Das ist Judith Sehrbrock

Judith Sehrbrock startet ihre Karriere schon sehr früh – in der sechsten Klasse in der Theater-AG ihres Gymnasiums. Danach folgen von 1995 bis 1998 das Dance-and-Drama-Studium an der Stage School Hamburg und später verschiedene Stimm- und Schauspielseminare als Synchronsprecherin. Die Wahlhamburgerin ist vor allem durch ihre Rolle in „Hinter Gittern – Der Frauenknast” bekannt geworden und in Serien wie „Notruf Hafenkante”, „Alphateam – Die Lebensretter im OP” und „SOKO“ zu sehen. Auch auf Theaterbühnen in Berlin und Hamburg ist die 48-Jährige zu Hause.

Interview

Sie spielen eine der beiden Hauptrollen in der aktuellen Staffel von „Rote Rosen“. Coronabedingt sind die Dreharbeiten sicher anders als gewöhnlich. Wie laufen die Arbeiten am Set?

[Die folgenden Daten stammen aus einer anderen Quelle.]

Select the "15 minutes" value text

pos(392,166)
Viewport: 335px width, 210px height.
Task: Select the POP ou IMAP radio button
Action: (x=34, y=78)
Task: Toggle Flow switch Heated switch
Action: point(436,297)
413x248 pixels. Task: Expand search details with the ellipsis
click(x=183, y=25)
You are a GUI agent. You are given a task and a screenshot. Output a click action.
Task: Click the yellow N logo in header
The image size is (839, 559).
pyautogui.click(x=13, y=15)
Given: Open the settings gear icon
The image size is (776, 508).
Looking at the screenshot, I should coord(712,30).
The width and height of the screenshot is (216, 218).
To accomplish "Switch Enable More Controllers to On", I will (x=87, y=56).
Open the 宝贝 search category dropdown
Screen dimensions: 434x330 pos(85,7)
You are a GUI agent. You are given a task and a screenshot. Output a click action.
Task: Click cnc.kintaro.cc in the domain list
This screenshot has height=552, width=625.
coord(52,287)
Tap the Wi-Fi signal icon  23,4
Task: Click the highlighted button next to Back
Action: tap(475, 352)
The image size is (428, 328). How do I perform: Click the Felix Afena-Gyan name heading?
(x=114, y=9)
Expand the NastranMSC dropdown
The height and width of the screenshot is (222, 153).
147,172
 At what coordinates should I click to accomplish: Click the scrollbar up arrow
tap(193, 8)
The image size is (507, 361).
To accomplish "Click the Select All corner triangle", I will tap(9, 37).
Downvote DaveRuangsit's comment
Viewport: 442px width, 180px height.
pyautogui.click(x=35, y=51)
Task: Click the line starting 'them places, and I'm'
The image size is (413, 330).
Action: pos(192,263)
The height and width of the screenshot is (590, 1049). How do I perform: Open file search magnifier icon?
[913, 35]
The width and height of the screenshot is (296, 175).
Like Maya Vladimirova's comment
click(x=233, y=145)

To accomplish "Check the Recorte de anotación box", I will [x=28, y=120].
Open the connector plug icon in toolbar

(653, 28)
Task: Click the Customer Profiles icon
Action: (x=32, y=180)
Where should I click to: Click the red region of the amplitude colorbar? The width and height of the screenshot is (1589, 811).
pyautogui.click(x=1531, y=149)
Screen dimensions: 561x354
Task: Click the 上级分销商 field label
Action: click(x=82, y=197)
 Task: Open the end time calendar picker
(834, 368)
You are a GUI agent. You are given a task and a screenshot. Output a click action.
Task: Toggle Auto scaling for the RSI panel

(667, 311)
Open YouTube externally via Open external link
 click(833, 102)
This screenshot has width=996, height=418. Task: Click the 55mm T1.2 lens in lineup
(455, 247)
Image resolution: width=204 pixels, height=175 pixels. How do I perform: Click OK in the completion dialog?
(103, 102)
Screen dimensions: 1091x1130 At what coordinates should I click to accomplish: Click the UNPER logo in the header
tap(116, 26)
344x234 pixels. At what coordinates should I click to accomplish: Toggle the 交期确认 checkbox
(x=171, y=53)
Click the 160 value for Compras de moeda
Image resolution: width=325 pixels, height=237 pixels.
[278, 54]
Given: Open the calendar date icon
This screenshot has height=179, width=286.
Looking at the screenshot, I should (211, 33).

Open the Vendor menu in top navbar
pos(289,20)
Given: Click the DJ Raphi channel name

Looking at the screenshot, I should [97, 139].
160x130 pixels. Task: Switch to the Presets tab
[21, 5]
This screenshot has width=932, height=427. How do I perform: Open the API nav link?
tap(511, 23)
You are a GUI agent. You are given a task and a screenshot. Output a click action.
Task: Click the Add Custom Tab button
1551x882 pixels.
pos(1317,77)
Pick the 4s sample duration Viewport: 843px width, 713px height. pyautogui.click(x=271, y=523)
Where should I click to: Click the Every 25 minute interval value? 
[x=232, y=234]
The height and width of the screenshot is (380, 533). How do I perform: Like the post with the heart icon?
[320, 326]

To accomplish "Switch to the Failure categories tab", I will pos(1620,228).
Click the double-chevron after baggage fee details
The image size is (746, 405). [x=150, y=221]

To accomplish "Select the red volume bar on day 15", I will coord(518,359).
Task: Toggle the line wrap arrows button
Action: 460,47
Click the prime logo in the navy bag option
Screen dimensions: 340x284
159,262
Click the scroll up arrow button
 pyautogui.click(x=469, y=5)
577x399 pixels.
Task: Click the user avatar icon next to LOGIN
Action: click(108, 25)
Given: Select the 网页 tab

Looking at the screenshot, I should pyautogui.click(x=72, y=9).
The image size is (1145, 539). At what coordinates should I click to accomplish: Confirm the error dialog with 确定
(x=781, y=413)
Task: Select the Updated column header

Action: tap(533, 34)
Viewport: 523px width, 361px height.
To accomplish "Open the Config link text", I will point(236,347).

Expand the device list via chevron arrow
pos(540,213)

Das Korsett, in dem wir uns bei der Daily Novela bewegen, ist aufgrund des hohen Pensums und des schnellen Drehablaufes generell sehr eng geschnürt, aber man findet innerhalb dieser Struktur immer Möglichkeiten, der Kreativität freien la uf zu lassen. Durch die strengen Schutzmaßnahmen, die bei uns am Set gelten, werden diese kreativen Impulse nun zusätzlich eingedämmt. Das freie Bewegen, das Spiel mit Nähe und Distanz – z. B. meinen „Sohn“ tröstend in den Arm zu nehmen, wenn er weint – muss im Vorfeld besprochen und mit den entsprechenden Schutzmaßnahmen unterstützt werden – da geht schon eine Menge an Spontaneität verloren. Aber das betrifft nicht nur uns Schauspielende. Alle Departments sind im Moment sehr gefordert, neue Wege des Erzählens zu finden. Und ehrlich gesagt bin ich gerade einfach glücklich, jeden Tag zur Arbeit gehen zu können und mit einem Team von Menschen zusammenzuarbeiten, die jeden Tag aufs Neue einfach gerne ihren Job machen.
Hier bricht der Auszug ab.